Start of Material supplied

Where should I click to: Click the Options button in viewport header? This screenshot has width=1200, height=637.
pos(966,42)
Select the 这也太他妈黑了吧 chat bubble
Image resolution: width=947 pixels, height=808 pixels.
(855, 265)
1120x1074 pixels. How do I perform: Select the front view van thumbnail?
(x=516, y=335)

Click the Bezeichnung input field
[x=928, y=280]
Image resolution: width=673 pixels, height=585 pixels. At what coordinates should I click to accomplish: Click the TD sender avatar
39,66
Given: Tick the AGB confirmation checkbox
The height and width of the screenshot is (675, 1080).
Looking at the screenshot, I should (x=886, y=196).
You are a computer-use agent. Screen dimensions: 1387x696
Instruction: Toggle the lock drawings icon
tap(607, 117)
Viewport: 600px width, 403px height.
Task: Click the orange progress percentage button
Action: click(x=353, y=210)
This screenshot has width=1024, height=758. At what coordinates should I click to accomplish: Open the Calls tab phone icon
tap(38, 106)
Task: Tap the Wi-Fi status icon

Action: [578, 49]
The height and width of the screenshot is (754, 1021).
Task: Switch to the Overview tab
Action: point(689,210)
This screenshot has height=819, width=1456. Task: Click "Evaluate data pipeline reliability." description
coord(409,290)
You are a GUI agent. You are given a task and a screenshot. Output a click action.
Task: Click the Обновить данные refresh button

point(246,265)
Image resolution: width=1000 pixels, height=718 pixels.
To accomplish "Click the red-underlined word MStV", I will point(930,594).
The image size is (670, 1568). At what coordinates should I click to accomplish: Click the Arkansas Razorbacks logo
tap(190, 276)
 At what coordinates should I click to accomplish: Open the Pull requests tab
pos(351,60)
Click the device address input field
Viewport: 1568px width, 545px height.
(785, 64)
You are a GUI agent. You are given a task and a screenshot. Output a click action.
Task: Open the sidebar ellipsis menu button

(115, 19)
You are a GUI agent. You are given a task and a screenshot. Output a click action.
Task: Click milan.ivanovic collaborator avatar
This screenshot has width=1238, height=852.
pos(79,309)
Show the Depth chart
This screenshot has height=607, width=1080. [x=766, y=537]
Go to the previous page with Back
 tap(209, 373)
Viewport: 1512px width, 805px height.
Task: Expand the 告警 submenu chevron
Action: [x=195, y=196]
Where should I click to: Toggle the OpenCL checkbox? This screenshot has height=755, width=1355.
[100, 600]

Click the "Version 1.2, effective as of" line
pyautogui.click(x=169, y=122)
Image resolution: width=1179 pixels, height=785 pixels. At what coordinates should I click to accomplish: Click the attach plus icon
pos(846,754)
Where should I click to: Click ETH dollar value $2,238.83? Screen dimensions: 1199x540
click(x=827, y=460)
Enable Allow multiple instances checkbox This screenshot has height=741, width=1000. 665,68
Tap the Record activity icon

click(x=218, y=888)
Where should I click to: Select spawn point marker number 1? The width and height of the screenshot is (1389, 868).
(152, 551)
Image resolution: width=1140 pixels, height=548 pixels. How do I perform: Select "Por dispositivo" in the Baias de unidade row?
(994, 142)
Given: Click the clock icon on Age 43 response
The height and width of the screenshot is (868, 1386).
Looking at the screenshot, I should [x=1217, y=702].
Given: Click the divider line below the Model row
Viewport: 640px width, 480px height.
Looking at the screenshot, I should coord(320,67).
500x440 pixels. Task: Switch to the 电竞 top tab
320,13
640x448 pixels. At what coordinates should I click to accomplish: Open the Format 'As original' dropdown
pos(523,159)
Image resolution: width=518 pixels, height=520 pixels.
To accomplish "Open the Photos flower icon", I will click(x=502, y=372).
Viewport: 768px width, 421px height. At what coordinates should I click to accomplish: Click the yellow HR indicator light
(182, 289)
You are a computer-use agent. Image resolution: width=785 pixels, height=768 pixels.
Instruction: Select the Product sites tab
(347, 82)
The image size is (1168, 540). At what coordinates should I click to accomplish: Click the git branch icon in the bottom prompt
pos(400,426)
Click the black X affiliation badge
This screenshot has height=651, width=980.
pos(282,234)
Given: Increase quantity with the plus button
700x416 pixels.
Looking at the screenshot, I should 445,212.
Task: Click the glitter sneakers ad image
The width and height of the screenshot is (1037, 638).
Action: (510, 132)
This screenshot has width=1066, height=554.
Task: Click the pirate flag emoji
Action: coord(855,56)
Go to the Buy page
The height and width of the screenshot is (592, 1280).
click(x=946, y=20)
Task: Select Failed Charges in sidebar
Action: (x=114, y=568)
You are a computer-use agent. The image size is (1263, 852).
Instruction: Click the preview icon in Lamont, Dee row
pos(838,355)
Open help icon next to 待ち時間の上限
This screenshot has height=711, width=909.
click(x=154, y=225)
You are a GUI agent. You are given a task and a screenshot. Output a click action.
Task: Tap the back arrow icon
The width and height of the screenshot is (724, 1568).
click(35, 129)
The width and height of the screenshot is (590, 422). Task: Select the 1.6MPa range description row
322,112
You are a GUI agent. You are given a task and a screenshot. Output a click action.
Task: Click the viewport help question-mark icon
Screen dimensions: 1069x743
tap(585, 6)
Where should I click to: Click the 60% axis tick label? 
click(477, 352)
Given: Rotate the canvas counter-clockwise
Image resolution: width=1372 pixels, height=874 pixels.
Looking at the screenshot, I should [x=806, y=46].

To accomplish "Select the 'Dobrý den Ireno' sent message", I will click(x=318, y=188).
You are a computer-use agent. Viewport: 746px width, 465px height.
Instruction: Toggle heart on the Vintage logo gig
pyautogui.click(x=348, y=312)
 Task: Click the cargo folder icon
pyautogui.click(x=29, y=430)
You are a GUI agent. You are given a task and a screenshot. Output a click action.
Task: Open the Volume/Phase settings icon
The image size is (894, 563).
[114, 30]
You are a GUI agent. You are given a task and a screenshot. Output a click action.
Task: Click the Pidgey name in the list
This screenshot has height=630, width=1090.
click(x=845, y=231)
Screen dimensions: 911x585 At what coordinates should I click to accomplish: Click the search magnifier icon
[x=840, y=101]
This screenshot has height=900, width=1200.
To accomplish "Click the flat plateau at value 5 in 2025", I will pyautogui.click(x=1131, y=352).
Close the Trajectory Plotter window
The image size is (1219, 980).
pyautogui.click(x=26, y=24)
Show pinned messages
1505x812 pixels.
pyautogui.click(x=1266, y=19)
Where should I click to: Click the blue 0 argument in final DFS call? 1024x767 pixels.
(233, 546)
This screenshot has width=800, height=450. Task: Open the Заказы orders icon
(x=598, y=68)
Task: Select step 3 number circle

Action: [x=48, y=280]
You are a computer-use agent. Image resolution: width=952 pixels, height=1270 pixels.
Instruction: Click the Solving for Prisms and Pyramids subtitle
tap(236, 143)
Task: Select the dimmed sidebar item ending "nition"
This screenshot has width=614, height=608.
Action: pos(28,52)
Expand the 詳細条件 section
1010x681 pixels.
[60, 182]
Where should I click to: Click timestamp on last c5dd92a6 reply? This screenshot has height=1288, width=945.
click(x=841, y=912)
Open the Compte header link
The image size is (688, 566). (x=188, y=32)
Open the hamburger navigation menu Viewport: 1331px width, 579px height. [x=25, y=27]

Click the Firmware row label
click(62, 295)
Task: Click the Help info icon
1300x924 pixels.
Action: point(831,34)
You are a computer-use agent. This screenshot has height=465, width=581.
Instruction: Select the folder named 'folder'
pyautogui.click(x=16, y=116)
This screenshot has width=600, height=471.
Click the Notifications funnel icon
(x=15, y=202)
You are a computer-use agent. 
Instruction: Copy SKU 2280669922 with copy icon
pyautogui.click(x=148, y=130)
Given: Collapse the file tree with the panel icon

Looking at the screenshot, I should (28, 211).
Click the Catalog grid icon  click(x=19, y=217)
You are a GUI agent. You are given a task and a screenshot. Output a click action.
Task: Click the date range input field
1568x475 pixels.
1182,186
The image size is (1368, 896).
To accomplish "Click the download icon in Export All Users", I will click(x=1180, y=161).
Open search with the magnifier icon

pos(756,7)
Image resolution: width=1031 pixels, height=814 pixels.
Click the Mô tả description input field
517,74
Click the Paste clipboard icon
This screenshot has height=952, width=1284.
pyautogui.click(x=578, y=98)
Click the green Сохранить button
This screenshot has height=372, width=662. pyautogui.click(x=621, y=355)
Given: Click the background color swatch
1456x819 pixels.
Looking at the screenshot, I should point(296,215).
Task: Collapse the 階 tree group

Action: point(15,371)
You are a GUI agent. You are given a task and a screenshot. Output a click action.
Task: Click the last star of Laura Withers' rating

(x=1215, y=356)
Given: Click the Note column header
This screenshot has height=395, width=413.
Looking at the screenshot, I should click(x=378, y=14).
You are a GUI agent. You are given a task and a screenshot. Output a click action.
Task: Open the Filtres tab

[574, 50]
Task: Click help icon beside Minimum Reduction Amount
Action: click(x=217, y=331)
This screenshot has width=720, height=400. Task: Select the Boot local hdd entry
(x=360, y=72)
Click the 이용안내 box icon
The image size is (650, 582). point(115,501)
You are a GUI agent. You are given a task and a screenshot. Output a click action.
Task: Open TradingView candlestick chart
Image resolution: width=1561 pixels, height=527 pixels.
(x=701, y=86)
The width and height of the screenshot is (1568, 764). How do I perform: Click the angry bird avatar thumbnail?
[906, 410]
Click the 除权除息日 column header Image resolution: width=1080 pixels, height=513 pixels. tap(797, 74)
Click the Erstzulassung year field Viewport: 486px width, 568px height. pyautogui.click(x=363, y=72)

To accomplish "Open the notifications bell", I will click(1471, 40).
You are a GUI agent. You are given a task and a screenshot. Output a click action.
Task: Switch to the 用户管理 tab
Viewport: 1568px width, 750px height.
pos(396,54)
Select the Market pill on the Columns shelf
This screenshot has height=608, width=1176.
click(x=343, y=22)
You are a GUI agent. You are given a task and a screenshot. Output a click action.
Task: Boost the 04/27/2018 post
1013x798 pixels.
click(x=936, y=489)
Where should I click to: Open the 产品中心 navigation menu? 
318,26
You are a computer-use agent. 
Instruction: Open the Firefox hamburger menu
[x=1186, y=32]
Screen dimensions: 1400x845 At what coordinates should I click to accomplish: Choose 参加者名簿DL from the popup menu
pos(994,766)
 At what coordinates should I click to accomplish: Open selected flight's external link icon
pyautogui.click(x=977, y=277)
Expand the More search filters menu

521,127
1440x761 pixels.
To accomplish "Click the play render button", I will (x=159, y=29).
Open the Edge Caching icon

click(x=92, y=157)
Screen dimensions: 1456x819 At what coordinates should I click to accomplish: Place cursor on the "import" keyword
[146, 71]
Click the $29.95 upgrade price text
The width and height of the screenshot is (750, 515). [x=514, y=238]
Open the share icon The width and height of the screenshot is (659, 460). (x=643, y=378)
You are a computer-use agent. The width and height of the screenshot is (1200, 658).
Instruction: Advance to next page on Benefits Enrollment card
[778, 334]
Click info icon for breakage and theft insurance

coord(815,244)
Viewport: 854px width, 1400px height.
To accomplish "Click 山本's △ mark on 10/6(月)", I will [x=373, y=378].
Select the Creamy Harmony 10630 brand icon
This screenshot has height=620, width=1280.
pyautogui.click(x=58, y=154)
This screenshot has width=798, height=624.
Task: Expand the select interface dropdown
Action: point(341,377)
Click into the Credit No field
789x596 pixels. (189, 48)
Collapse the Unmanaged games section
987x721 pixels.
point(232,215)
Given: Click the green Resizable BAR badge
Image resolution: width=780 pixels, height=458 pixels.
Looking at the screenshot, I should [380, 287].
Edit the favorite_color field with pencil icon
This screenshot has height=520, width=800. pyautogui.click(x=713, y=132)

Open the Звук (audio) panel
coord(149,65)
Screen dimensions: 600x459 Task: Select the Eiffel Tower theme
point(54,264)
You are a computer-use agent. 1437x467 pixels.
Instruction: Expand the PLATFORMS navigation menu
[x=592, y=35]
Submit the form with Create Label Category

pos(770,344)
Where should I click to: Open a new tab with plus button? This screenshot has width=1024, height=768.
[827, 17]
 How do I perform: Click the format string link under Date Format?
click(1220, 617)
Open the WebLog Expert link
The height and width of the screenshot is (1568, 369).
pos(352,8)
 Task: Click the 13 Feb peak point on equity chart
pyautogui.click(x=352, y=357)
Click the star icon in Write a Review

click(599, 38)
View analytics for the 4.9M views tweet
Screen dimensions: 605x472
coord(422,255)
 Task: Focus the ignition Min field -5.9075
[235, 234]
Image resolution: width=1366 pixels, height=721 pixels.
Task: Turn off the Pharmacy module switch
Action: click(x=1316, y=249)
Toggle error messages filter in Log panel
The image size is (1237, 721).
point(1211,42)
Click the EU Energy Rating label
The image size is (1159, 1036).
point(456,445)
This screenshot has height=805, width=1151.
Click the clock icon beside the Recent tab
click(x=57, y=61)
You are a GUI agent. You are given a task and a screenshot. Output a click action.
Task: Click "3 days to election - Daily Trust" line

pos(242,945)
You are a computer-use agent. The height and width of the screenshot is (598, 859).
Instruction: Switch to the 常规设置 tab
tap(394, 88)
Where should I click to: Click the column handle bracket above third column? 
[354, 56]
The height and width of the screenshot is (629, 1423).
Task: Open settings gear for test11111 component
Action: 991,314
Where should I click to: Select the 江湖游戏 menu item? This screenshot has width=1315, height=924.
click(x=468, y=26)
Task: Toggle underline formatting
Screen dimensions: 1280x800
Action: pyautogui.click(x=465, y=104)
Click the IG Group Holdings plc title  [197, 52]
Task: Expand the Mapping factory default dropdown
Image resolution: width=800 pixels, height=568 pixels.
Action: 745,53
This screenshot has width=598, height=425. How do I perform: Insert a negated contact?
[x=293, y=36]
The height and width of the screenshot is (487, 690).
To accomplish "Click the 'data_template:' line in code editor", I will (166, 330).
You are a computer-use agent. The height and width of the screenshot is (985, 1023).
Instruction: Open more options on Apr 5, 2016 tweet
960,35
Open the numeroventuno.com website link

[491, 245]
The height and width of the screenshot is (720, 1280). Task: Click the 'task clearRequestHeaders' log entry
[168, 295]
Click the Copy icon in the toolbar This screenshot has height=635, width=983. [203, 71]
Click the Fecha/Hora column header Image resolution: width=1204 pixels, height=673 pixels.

End of Material supplied

> What the task requires
The output must consist solely of the lines from the first line of the records through the line containing "You are a computer-use agent. Screen", reproduced exactly.

> Answer section
Where should I click to: Click the Options button in viewport header? This screenshot has width=1200, height=637.
pos(966,42)
Select the 这也太他妈黑了吧 chat bubble
Image resolution: width=947 pixels, height=808 pixels.
(855, 265)
1120x1074 pixels. How do I perform: Select the front view van thumbnail?
(x=516, y=335)

Click the Bezeichnung input field
[x=928, y=280]
Image resolution: width=673 pixels, height=585 pixels. At what coordinates should I click to accomplish: Click the TD sender avatar
39,66
Given: Tick the AGB confirmation checkbox
The height and width of the screenshot is (675, 1080).
Looking at the screenshot, I should (x=886, y=196).
You are a computer-use agent. Screen dimensions: 1387x696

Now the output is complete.